» WHAT IS EXPECTED
Could you print every entry below exactly as given?

□ □ □ □ □ □ □

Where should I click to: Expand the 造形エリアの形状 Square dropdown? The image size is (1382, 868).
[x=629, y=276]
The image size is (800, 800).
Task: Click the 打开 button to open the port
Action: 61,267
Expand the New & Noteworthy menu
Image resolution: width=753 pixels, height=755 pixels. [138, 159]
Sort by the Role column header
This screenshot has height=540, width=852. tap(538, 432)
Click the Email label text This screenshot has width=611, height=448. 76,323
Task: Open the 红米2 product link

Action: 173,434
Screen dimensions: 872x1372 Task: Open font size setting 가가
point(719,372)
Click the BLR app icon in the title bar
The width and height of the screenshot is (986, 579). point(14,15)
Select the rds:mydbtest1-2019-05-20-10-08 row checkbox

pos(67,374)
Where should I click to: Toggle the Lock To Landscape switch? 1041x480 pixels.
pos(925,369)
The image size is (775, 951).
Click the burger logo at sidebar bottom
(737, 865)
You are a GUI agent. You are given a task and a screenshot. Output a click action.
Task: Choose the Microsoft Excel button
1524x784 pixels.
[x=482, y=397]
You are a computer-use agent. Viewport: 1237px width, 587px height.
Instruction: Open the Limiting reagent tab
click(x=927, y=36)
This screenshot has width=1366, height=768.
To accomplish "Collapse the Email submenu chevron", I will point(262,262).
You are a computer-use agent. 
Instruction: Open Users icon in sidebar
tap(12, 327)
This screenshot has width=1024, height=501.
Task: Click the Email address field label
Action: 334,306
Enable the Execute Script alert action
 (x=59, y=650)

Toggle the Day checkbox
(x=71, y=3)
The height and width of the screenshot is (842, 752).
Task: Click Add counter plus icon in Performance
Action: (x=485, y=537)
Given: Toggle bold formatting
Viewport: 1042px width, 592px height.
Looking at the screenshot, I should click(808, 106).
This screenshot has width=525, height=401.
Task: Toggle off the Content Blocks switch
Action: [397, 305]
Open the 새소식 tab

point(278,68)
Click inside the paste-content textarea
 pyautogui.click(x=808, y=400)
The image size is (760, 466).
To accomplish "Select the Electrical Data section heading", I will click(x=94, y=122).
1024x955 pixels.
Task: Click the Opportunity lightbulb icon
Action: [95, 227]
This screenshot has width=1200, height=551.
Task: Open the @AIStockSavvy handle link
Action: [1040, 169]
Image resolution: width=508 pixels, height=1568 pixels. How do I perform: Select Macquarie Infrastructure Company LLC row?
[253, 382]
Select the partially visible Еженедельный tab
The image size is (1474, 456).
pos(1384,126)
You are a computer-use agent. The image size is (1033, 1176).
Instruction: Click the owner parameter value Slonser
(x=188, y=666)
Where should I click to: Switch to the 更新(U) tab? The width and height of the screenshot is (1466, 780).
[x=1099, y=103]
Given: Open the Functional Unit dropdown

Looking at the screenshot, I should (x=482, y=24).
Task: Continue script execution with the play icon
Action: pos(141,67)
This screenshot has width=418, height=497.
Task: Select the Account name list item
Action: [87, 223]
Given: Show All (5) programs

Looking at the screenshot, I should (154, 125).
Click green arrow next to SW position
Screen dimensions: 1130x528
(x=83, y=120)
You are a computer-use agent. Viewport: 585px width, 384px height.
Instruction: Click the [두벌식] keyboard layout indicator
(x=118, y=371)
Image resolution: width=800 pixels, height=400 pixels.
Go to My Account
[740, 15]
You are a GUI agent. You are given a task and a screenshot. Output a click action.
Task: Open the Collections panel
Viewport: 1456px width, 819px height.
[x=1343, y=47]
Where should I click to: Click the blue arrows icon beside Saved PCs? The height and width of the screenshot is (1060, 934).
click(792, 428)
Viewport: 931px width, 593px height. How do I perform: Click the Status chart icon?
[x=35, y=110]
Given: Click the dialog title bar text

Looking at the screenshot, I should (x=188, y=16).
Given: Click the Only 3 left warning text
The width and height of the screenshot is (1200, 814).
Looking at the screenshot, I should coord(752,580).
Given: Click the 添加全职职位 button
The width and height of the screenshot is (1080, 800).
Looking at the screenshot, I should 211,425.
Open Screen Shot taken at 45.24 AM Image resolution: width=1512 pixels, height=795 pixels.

□ □ □ □ □ □ □

» ANSWER SPACE
Where should I click to: Expand the 造形エリアの形状 Square dropdown? The image size is (1382, 868).
[x=629, y=276]
The image size is (800, 800).
Task: Click the 打开 button to open the port
Action: 61,267
Expand the New & Noteworthy menu
Image resolution: width=753 pixels, height=755 pixels. [138, 159]
Sort by the Role column header
This screenshot has height=540, width=852. tap(538, 432)
Click the Email label text This screenshot has width=611, height=448. 76,323
Task: Open the 红米2 product link

Action: 173,434
Screen dimensions: 872x1372 Task: Open font size setting 가가
point(719,372)
Click the BLR app icon in the title bar
The width and height of the screenshot is (986, 579). point(14,15)
Select the rds:mydbtest1-2019-05-20-10-08 row checkbox

pos(67,374)
Where should I click to: Toggle the Lock To Landscape switch? 1041x480 pixels.
pos(925,369)
The image size is (775, 951).
Click the burger logo at sidebar bottom
(737, 865)
You are a GUI agent. You are given a task and a screenshot. Output a click action.
Task: Choose the Microsoft Excel button
1524x784 pixels.
[x=482, y=397]
You are a computer-use agent. Viewport: 1237px width, 587px height.
Instruction: Open the Limiting reagent tab
click(x=927, y=36)
This screenshot has width=1366, height=768.
To accomplish "Collapse the Email submenu chevron", I will point(262,262).
You are a computer-use agent. 
Instruction: Open Users icon in sidebar
tap(12, 327)
This screenshot has width=1024, height=501.
Task: Click the Email address field label
Action: 334,306
Enable the Execute Script alert action
 (x=59, y=650)

Toggle the Day checkbox
(x=71, y=3)
The height and width of the screenshot is (842, 752).
Task: Click Add counter plus icon in Performance
Action: (x=485, y=537)
Given: Toggle bold formatting
Viewport: 1042px width, 592px height.
Looking at the screenshot, I should click(808, 106).
This screenshot has width=525, height=401.
Task: Toggle off the Content Blocks switch
Action: [397, 305]
Open the 새소식 tab

point(278,68)
Click inside the paste-content textarea
 pyautogui.click(x=808, y=400)
The image size is (760, 466).
To accomplish "Select the Electrical Data section heading", I will click(x=94, y=122).
1024x955 pixels.
Task: Click the Opportunity lightbulb icon
Action: [95, 227]
This screenshot has width=1200, height=551.
Task: Open the @AIStockSavvy handle link
Action: [1040, 169]
Image resolution: width=508 pixels, height=1568 pixels. How do I perform: Select Macquarie Infrastructure Company LLC row?
[253, 382]
Select the partially visible Еженедельный tab
The image size is (1474, 456).
pos(1384,126)
You are a computer-use agent. The image size is (1033, 1176).
Instruction: Click the owner parameter value Slonser
(x=188, y=666)
Where should I click to: Switch to the 更新(U) tab? The width and height of the screenshot is (1466, 780).
[x=1099, y=103]
Given: Open the Functional Unit dropdown

Looking at the screenshot, I should (x=482, y=24).
Task: Continue script execution with the play icon
Action: pos(141,67)
This screenshot has width=418, height=497.
Task: Select the Account name list item
Action: [87, 223]
Given: Show All (5) programs

Looking at the screenshot, I should (154, 125).
Click green arrow next to SW position
Screen dimensions: 1130x528
(x=83, y=120)
You are a computer-use agent. Viewport: 585px width, 384px height.
Instruction: Click the [두벌식] keyboard layout indicator
(x=118, y=371)
Image resolution: width=800 pixels, height=400 pixels.
Go to My Account
[740, 15]
You are a GUI agent. You are given a task and a screenshot. Output a click action.
Task: Open the Collections panel
Viewport: 1456px width, 819px height.
[x=1343, y=47]
Where should I click to: Click the blue arrows icon beside Saved PCs? The height and width of the screenshot is (1060, 934).
click(792, 428)
Viewport: 931px width, 593px height. How do I perform: Click the Status chart icon?
[x=35, y=110]
Given: Click the dialog title bar text

Looking at the screenshot, I should (x=188, y=16).
Given: Click the Only 3 left warning text
The width and height of the screenshot is (1200, 814).
Looking at the screenshot, I should coord(752,580).
Given: Click the 添加全职职位 button
The width and height of the screenshot is (1080, 800).
Looking at the screenshot, I should 211,425.
Open Screen Shot taken at 45.24 AM Image resolution: width=1512 pixels, height=795 pixels.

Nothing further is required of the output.